# [Requirement]
Each record must appear in the answer exactly as given.

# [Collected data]
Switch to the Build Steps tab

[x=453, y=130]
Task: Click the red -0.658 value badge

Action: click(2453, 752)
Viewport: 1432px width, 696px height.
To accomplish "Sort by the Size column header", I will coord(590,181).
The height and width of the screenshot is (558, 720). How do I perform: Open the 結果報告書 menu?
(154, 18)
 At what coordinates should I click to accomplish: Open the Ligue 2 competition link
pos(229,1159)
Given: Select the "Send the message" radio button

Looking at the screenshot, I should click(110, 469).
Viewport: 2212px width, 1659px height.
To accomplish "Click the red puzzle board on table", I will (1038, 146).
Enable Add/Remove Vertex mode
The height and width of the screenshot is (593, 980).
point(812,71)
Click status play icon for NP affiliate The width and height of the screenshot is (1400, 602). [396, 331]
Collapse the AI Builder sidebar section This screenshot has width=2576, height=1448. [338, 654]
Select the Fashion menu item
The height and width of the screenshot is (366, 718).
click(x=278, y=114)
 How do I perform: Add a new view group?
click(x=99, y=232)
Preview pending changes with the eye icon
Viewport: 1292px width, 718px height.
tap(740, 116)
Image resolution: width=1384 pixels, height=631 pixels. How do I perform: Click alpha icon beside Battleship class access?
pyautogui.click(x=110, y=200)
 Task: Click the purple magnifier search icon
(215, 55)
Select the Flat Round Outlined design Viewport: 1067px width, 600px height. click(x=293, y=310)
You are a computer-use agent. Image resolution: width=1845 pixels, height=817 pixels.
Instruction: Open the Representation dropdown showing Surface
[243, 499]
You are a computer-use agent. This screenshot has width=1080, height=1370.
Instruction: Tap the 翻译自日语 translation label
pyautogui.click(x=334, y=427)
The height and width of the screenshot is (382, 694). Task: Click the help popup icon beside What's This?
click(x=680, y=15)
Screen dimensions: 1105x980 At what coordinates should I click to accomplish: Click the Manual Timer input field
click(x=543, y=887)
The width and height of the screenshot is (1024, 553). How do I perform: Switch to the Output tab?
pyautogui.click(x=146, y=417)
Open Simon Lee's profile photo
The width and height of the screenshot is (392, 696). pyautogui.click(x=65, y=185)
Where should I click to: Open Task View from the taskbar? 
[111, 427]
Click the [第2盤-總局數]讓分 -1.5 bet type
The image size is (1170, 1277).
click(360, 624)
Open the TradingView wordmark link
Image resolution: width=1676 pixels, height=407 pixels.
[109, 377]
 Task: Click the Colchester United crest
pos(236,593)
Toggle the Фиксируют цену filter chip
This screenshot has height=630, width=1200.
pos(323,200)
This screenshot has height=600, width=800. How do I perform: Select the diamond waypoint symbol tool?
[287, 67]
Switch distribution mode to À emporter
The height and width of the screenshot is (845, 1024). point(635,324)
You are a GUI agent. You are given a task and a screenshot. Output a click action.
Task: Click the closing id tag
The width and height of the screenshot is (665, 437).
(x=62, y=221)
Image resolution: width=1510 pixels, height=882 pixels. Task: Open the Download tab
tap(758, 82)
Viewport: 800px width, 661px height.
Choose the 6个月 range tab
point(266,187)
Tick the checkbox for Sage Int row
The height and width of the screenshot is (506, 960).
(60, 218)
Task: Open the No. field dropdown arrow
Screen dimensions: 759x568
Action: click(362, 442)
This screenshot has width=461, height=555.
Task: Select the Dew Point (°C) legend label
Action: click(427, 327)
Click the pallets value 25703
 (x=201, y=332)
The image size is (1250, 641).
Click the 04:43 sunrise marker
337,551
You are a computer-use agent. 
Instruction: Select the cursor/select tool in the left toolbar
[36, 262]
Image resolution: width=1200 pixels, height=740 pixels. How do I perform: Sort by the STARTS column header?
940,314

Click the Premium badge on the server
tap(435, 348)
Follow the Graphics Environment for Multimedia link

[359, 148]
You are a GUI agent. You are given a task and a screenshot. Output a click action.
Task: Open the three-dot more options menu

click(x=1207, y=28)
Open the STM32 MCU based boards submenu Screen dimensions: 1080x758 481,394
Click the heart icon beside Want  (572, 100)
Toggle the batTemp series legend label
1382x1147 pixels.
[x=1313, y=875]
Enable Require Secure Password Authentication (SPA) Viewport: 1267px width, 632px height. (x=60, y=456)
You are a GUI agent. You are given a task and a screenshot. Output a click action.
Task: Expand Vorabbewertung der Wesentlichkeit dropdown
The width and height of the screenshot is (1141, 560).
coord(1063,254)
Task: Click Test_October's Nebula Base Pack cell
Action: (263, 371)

# [Answer area]
Switch to the Build Steps tab

[x=453, y=130]
Task: Click the red -0.658 value badge

Action: click(2453, 752)
Viewport: 1432px width, 696px height.
To accomplish "Sort by the Size column header", I will coord(590,181).
The height and width of the screenshot is (558, 720). How do I perform: Open the 結果報告書 menu?
(154, 18)
 At what coordinates should I click to accomplish: Open the Ligue 2 competition link
pos(229,1159)
Given: Select the "Send the message" radio button

Looking at the screenshot, I should click(110, 469).
Viewport: 2212px width, 1659px height.
To accomplish "Click the red puzzle board on table", I will (1038, 146).
Enable Add/Remove Vertex mode
The height and width of the screenshot is (593, 980).
point(812,71)
Click status play icon for NP affiliate The width and height of the screenshot is (1400, 602). [396, 331]
Collapse the AI Builder sidebar section This screenshot has width=2576, height=1448. [338, 654]
Select the Fashion menu item
The height and width of the screenshot is (366, 718).
click(x=278, y=114)
 How do I perform: Add a new view group?
click(x=99, y=232)
Preview pending changes with the eye icon
Viewport: 1292px width, 718px height.
tap(740, 116)
Image resolution: width=1384 pixels, height=631 pixels. How do I perform: Click alpha icon beside Battleship class access?
pyautogui.click(x=110, y=200)
 Task: Click the purple magnifier search icon
(215, 55)
Select the Flat Round Outlined design Viewport: 1067px width, 600px height. click(x=293, y=310)
You are a computer-use agent. Image resolution: width=1845 pixels, height=817 pixels.
Instruction: Open the Representation dropdown showing Surface
[243, 499]
You are a computer-use agent. This screenshot has width=1080, height=1370.
Instruction: Tap the 翻译自日语 translation label
pyautogui.click(x=334, y=427)
The height and width of the screenshot is (382, 694). Task: Click the help popup icon beside What's This?
click(x=680, y=15)
Screen dimensions: 1105x980 At what coordinates should I click to accomplish: Click the Manual Timer input field
click(x=543, y=887)
The width and height of the screenshot is (1024, 553). How do I perform: Switch to the Output tab?
pyautogui.click(x=146, y=417)
Open Simon Lee's profile photo
The width and height of the screenshot is (392, 696). pyautogui.click(x=65, y=185)
Where should I click to: Open Task View from the taskbar? 
[111, 427]
Click the [第2盤-總局數]讓分 -1.5 bet type
The image size is (1170, 1277).
click(360, 624)
Open the TradingView wordmark link
Image resolution: width=1676 pixels, height=407 pixels.
[109, 377]
 Task: Click the Colchester United crest
pos(236,593)
Toggle the Фиксируют цену filter chip
This screenshot has height=630, width=1200.
pos(323,200)
This screenshot has height=600, width=800. How do I perform: Select the diamond waypoint symbol tool?
[287, 67]
Switch distribution mode to À emporter
The height and width of the screenshot is (845, 1024). point(635,324)
You are a GUI agent. You are given a task and a screenshot. Output a click action.
Task: Click the closing id tag
The width and height of the screenshot is (665, 437).
(x=62, y=221)
Image resolution: width=1510 pixels, height=882 pixels. Task: Open the Download tab
tap(758, 82)
Viewport: 800px width, 661px height.
Choose the 6个月 range tab
point(266,187)
Tick the checkbox for Sage Int row
The height and width of the screenshot is (506, 960).
(60, 218)
Task: Open the No. field dropdown arrow
Screen dimensions: 759x568
Action: click(362, 442)
This screenshot has width=461, height=555.
Task: Select the Dew Point (°C) legend label
Action: click(427, 327)
Click the pallets value 25703
 (x=201, y=332)
The image size is (1250, 641).
Click the 04:43 sunrise marker
337,551
You are a computer-use agent. 
Instruction: Select the cursor/select tool in the left toolbar
[36, 262]
Image resolution: width=1200 pixels, height=740 pixels. How do I perform: Sort by the STARTS column header?
940,314

Click the Premium badge on the server
tap(435, 348)
Follow the Graphics Environment for Multimedia link

[359, 148]
You are a GUI agent. You are given a task and a screenshot. Output a click action.
Task: Open the three-dot more options menu

click(x=1207, y=28)
Open the STM32 MCU based boards submenu Screen dimensions: 1080x758 481,394
Click the heart icon beside Want  (572, 100)
Toggle the batTemp series legend label
1382x1147 pixels.
[x=1313, y=875]
Enable Require Secure Password Authentication (SPA) Viewport: 1267px width, 632px height. (x=60, y=456)
You are a GUI agent. You are given a task and a screenshot. Output a click action.
Task: Expand Vorabbewertung der Wesentlichkeit dropdown
The width and height of the screenshot is (1141, 560).
coord(1063,254)
Task: Click Test_October's Nebula Base Pack cell
Action: (263, 371)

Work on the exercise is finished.